Imaging neurons as they fire
In a first line of work, the Boyden Lab has been developing imaging tools to characterize brain activity in Down syndrome model mice at the high speeds necessary to understand the mechanisms underlying the Tsai lab’s 40 Hz sensory stimulation protocol, GENUS. To do so, the lab has been identifying and developing new voltage indicators and creating new microscope architectures. The lab identified an excellent voltage indicator for in-animal neuron voltage imaging. To make high-speed, 3D imaging possible in the brains of freely moving mice, they are designing a miniaturized light-field endoscope that will allow simultaneous recording of neural activity in a 3-D volume at exceptionally high imaging rates. They have fabricated customized components, are working to finalize its construction, and are planning to apply it to studying Down syndrome mouse models in collaboration with the Tsai lab.
As part of this work, the Boyden lab recently identified sets of fluorescent probes that could be utilized simultaneously to do massively parallel imaging of many signals at once in a living cell, which is key to understanding how cells compute.
Expanding brains to see more clearly
Down syndrome involves changes in the organization of neural connections called synapses, which are too small scale to be imaged. In a second line of work, the Boyden Lab is refining its technology of expansion microscopy (ExM), which physically enlarges objects so they can be imaged with nanoscale precision on ordinary lab equipment.

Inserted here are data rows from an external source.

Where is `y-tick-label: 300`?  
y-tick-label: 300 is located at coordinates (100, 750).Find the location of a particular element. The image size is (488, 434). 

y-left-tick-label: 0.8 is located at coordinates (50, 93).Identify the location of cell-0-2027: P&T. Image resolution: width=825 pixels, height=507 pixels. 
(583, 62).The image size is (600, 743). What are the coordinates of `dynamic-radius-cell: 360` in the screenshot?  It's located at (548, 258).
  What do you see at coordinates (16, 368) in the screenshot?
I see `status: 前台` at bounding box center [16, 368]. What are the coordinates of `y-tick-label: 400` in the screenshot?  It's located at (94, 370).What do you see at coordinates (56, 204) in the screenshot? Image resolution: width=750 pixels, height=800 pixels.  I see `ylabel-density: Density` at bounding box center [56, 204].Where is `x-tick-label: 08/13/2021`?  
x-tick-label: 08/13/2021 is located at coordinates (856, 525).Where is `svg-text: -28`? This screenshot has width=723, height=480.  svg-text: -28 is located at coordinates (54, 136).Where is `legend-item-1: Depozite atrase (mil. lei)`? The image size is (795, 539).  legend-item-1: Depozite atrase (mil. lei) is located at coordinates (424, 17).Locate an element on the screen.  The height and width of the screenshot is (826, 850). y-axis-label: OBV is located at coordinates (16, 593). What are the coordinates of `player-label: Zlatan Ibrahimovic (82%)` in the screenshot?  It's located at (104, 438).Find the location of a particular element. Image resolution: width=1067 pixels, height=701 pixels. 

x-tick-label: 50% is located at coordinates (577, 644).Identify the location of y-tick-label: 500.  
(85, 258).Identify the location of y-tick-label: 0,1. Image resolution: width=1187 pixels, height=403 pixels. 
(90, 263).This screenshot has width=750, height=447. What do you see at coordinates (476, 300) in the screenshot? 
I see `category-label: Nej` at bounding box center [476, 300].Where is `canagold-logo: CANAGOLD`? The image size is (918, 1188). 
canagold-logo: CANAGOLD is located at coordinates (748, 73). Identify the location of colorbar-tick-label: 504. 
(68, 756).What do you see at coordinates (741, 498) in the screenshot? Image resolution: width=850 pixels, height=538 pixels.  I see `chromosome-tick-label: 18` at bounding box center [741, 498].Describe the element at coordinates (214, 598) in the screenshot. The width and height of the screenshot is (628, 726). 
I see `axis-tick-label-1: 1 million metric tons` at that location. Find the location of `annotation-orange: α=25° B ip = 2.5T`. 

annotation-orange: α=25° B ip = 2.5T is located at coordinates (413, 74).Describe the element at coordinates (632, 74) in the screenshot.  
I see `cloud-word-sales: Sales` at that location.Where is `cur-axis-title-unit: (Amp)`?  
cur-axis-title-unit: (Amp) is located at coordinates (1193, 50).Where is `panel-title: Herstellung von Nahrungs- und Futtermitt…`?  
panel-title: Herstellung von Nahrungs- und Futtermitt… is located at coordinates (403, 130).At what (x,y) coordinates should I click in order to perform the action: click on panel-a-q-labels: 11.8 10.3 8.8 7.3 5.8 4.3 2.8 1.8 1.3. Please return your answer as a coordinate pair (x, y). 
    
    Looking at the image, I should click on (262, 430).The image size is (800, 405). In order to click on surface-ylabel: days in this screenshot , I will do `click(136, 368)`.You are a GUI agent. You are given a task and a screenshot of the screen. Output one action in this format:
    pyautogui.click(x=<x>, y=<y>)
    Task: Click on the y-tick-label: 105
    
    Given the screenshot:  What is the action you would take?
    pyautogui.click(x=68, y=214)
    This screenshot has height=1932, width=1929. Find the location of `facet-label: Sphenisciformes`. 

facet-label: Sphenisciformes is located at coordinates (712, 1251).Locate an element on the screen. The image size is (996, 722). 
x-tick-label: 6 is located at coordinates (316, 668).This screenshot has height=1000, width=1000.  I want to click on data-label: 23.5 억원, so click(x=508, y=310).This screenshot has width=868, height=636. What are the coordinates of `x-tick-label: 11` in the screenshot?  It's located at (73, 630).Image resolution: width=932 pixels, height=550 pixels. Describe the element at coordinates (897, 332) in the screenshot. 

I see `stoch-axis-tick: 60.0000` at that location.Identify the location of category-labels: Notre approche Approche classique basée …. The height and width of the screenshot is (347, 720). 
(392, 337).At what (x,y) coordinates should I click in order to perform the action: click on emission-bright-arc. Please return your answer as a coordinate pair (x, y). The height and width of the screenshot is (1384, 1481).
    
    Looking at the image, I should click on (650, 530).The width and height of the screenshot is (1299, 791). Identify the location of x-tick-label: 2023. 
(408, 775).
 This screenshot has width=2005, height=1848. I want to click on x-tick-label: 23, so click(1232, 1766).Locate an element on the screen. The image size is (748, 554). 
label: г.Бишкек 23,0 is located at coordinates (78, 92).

They are developing a more powerful chemical method that locks proteins in place while enabling them to be cleanly separated from each other. The team is also creating a freezing protocol that uses cold temperatures to lock molecules in place while the aforementioned process is fixing them. The result is better preservation of delicate nanostructures. As part of this work, the team was able to publish their procedure on expanding proteins away from each other to greater extents than previously possible (see article on MIT news).